Judge Allen is also considering a possible conflict of interest with attorney Stacey Jackson, one of the lawyers for Herman Porter. The state says Jackson represented all three clients at one time but Jackson says he only consulted with Tony Adams and Williams Fox when an open records request was filed against their basketball team when the case was still an administrative probe, not criminal. Allen did not rule on the conflict issue Friday.


May 17A 27-page audit was completed by the city's internal auditor John Redmond. In question was $150,000 to fund a traveling Innovative Sports Program, which fields about 470 athletes in boys and girls basketball, boxing and track and field. The Georgia Blazers under-17 elite basketball team operated under the program and was coached by Parks and Recreation director Tony Adams. In the breakdown of the Innovative Sports Program, the auditor recommended that the city stop funding the travel teams and they be funded or sponsored by a non-governmental source.

May 25 - Out-of-town travel funded by the city was suspended and temporarily placed on hold by the Parks and Recreation Department.

May 28 - Columbus Mayor Jim Wetherington called for a police investigation into the city's parks department after an audit questioned its spending.

June 2 - Tony Adams hires defense attorney Stacey Jackson, who calls a news conference to say that "Mr. Adams never had a chance to respond to the audit."

June 8 - Tony Adams had until June 8th to respond to the findings in the audit during Columbus Council. Although Adams did not appear before council, with the support of City Manager Isaiah Hugley, Adams suggested breaking the team away from city funding and seeking private investment to continue the teams.

June 21- Attorney Stacey Jackson is now representing a total of nine parks employees. All of them except Adams work in the Recreational Services Division, which manages the city's recreation centers and operates the Innovative Sports Program.

Five of the nine full-time employees in Recreational Services — Margaret Brown, Shelley Stephens, Herman Porter, Gary Freeman and Tim Marshall — are being represented by Jackson.

June 22 - News leader 9 reports that Tony Adams and Herman Porter have hired a second attorney, Don Jackson of The Sports Group in Montgomery, AL.

July 3- A $500,000 pilot program to help at-risk youths was placed on hold by Mayor Jim Wetherington amid the Columbus Parks and Recreation audit and police investigation.

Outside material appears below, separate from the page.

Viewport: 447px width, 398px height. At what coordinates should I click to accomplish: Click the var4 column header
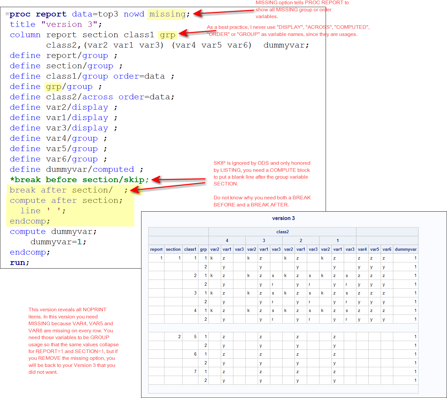pyautogui.click(x=362, y=249)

July 13 - Assistant city attorney Jaimie DeLoach said a city computer e-mail search for keywords "Nike" and "contract" produced an e-mail from August 16, 2006 from former Nike basketball marketing manager Don Crenshaw.

Attorney Stacey Jackson, who represents both Adams and Porter, claims that there was never a contract between the parks and recreation department and Nike.

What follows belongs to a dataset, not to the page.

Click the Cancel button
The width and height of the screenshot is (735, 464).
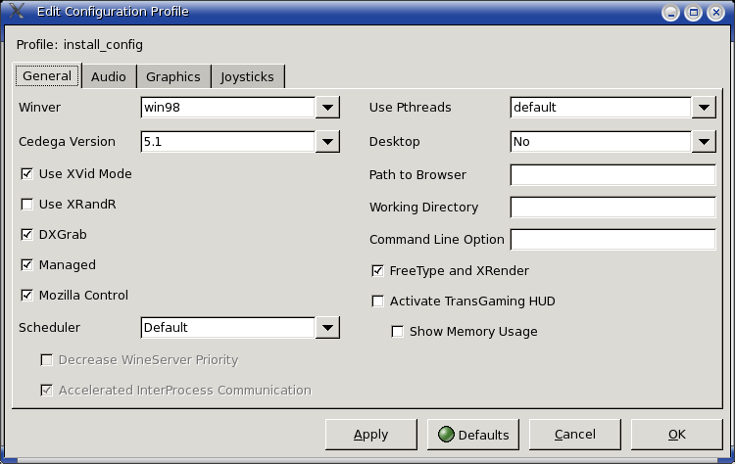coord(574,435)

July 14 - Parks and Recreation Director Tony Adams and Program Specialist Herman Porter were placed on administrative leave with pay pending the results of the investigation. Deputy City Manager Lisa Goodwin took over the day-to-day operations of the department.

July 15 - The investigation officially became "criminal" in nature.

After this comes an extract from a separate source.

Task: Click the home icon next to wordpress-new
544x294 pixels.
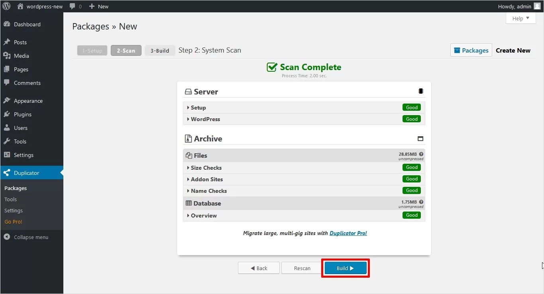Action: click(x=20, y=6)
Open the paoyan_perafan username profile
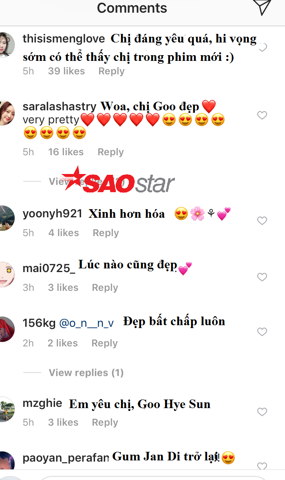This screenshot has width=285, height=480. [66, 458]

July 30 - Herman Porter and Tony Adams had their coaching privileges revoked by the city manager's office.

August 24 - Tony Adams and Herman Porter were arrested and faced felony charges stemming from the police probe. They are suspended without pay.

August 24 - Stacey Jackson tells News Leader 9 he no longer represents Tony Adams.

September 14 - William Fox, the director of Basketball Operations at East Marietta Basketball Inc. turned himself in. 

September 28 - City fires Tony Adams.